* start Records for this task *

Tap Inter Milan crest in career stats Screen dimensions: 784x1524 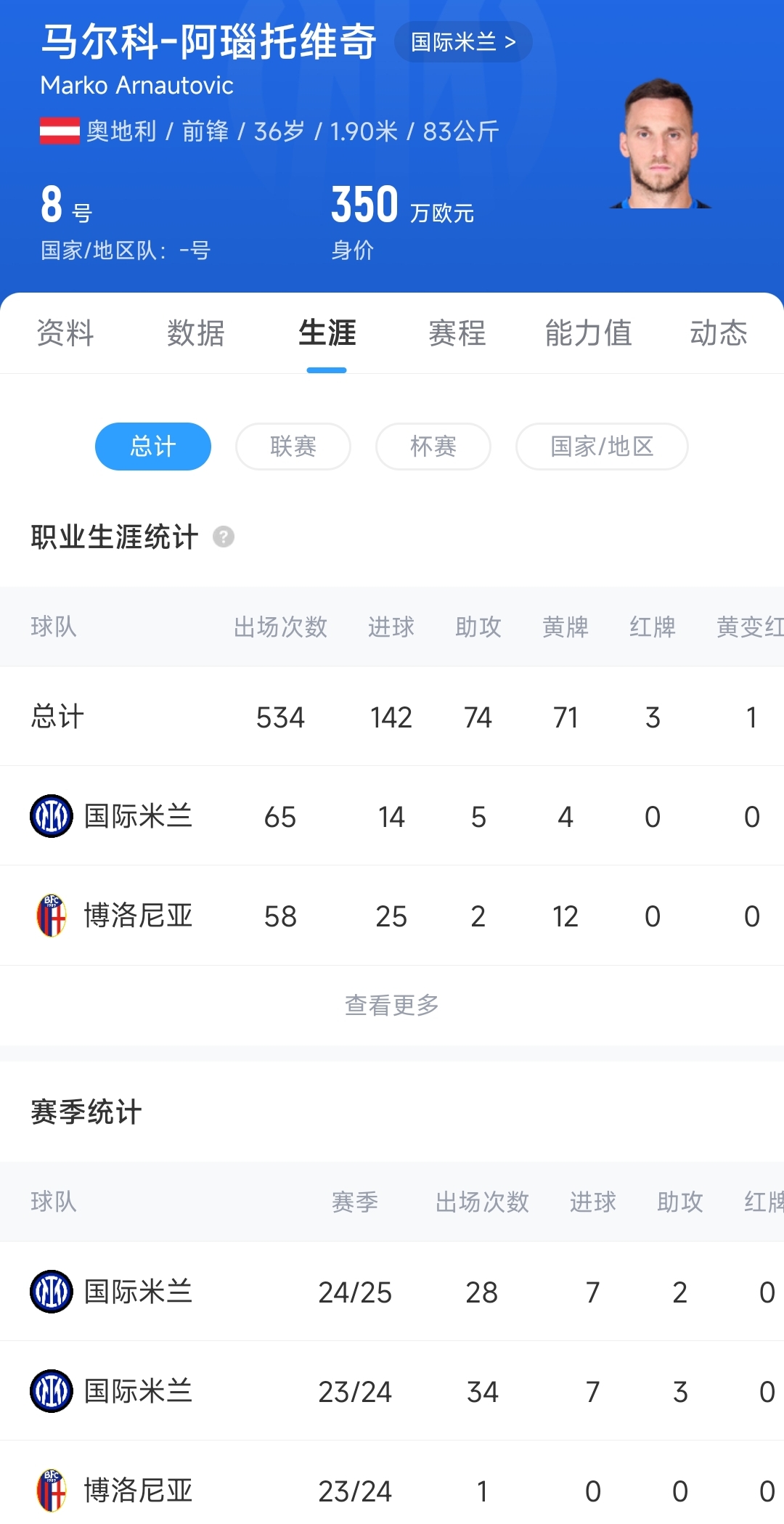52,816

* end Records for this task *
* start Records for this task *

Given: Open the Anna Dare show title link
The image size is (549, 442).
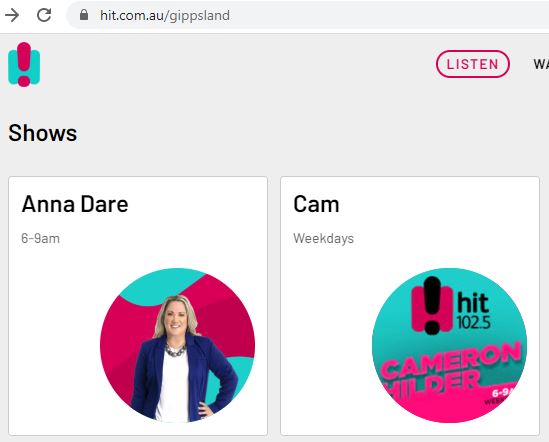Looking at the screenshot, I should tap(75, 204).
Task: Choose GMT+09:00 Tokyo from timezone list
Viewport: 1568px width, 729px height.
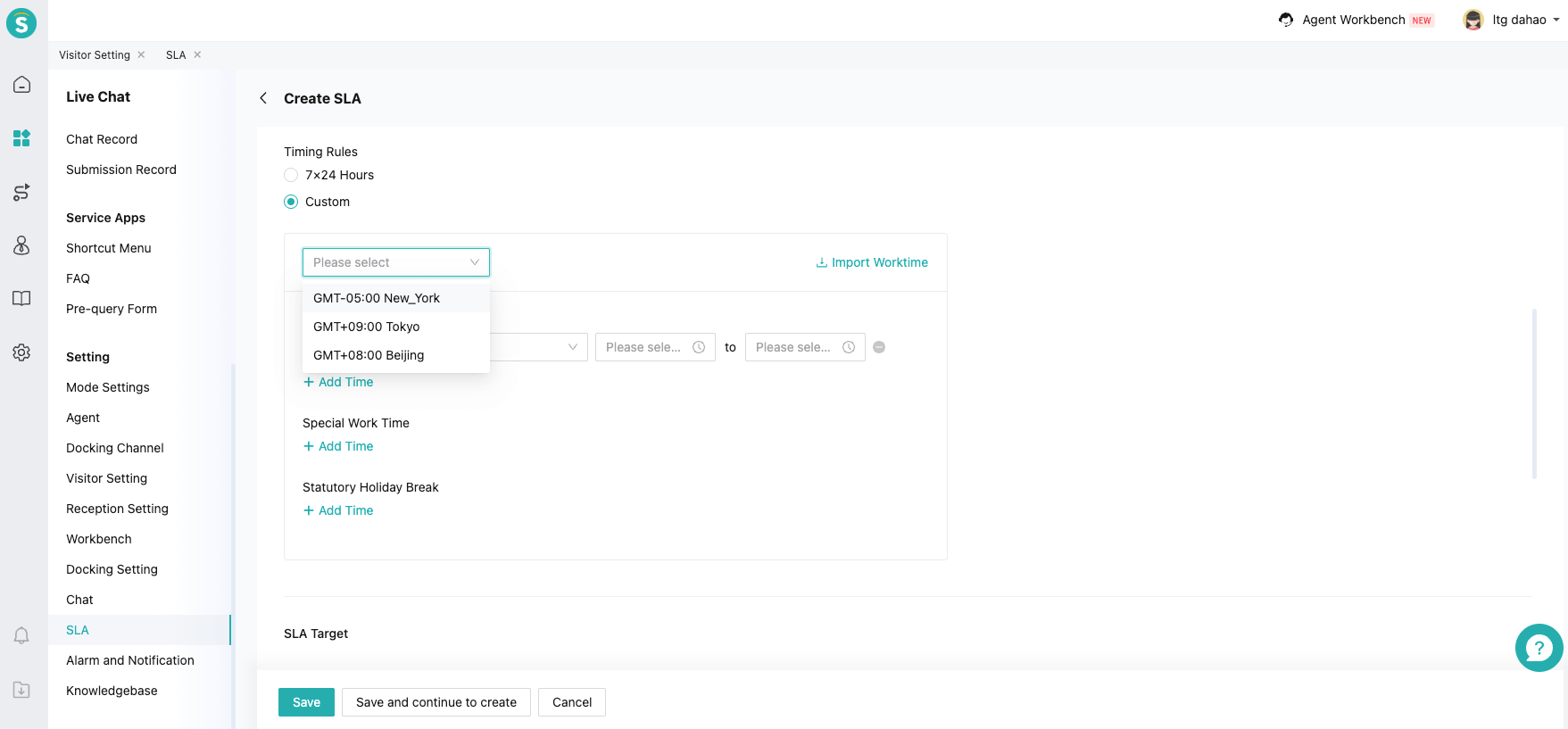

* end Records for this task *

• [Work instructions] Pull out each line of the entries above that contains the string "height".

• [Output below]
Viewport: 1568px width, 729px height.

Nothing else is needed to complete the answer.